A cidade se mostra bela e mágica através de minha janela no décimo quinto andar.
É noite. Meu relógio digital informa que são 24h45. Cansei de rolar na cama e não conseguir pregar os olhos. Sinto-me inquieta. Peguei o livro do Caio Fernando Abreu – Morangos Mofados – um de meus preferidos, mas não rolou leitura. Meus olhos insistem em deslizar pelas inúmeras palavras e frases sem fixar em nenhuma. Fecho e pego o de Luís Fernando Veríssimo. Orgias. Quem sabe esse, sendo uma leitura mais leve me prenda a atenção.
Nada.
Deixo esse também de lado e ligo a TV. Zapeio por todos os canais e acho tudo banal.
Desligo.
Pego meu note e resolvo navegar um pouco no Face, ver o que a galera anda postando…
Eca! Quanta futilidade! Quanta asneira!
Desligo também.
É onde decido levantar e perambular pelo apartamento. Vou à cozinha, abro a geladeira rastreio o que ela contém. Tomo um copo de suco de maracujá. Quem sabe ele me dê sono.
Pego um cacho de uvas e sigo para a sala. Saboreando uva por uva, deixo meus pensamentos soltos seguirem seu rumo.
…E eles sempre retornam a você. Meu Deus! Por quê?
Já se passaram três anos desde nossa separação e ainda sinto-me presa, refém de seu amor, de seu tesão, de sua tensão…de sua atenção!
Nesses três anos, te busquei em muitos corpos. Alguns mais velhos outros mais jovens e sarados, outros disformes. Procurei-te até mesmo em corpos femininos tentando reencontrar aquela paixão que um dia recebi de você. Não posso reclamar. Encontrei muito carinho de mulheres até bem interessantes. Dos homens recebi noites calientes, presentes preciosos, declarações e até mesmo um pedido de casamento. Não vou negar que tudo isso me deixou lisonjeada!
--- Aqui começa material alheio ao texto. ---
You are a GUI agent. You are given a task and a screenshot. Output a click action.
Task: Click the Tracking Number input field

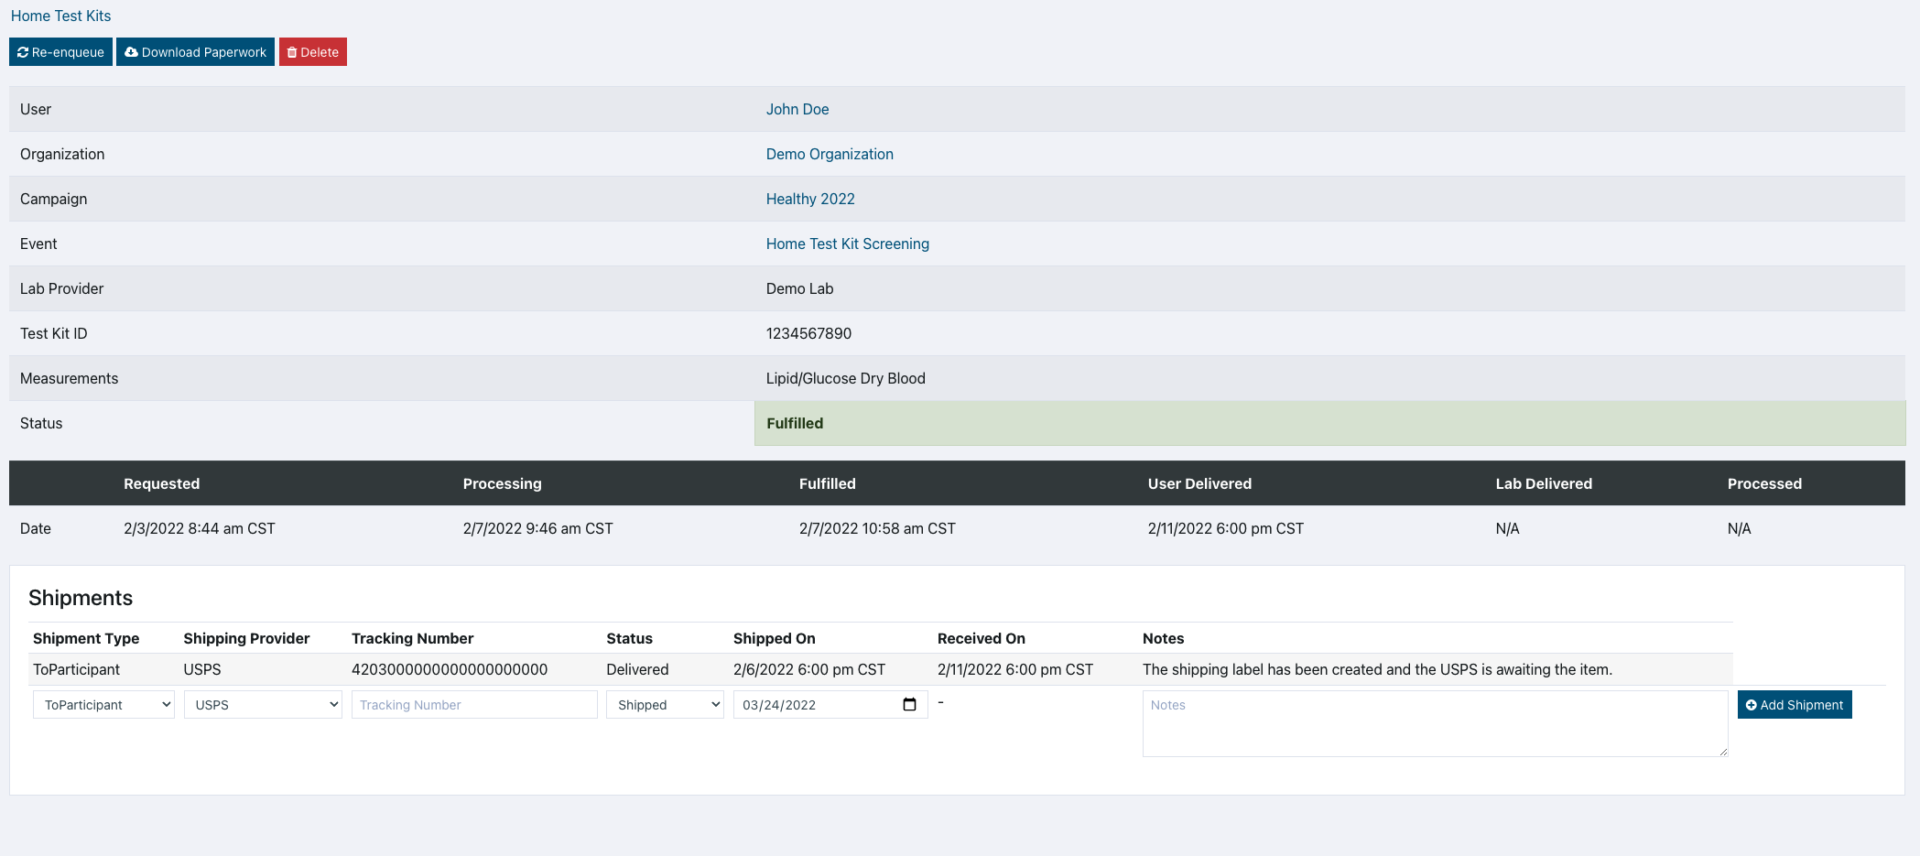tap(474, 705)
Mas não vinha de você. Não era você.
O tempo passou, segui minha vida sem sua presença, mas sempre com ela presente. Mudei de emprego. Lembra que vivia reclamando e você sempre dizendo: toma coragem e muda! Saia da mesmice busque coisa melhor porque você tem competência para isso. Não se contente com tão pouco! Você é talentosa menina!
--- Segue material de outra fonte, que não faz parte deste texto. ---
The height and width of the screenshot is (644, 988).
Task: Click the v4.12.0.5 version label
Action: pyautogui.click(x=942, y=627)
Pois então. Segui seus conselhos, criei coragem e mudei radicalmente minha vida. Diariamente agradeço a você em pensamento por ter me dado essa força.
Está vendo só como você tem um peso imenso em minha vida?
Com você fui e me tornei uma mulher plena, realizada, total. Por você me transformei nessa leoa que a tudo enfrenta sem oscilar diante dos fatos nem das situações.
Junto de você aprendi jogos sexuais que nem imaginava existir e o prazer que vem de brinde nisso foi algo que só você acrescentou.
A seu lado minha vida ganhou pinceladas de cores vibrantes, minha trajetória de vida enriqueceu, minhas experiências se multiplicaram.
Acompanhando-te, ganhei um frescor em minhas faces que já se encontravam envelhecido precocemente. Você foi meu melhor tratamento anti-idade!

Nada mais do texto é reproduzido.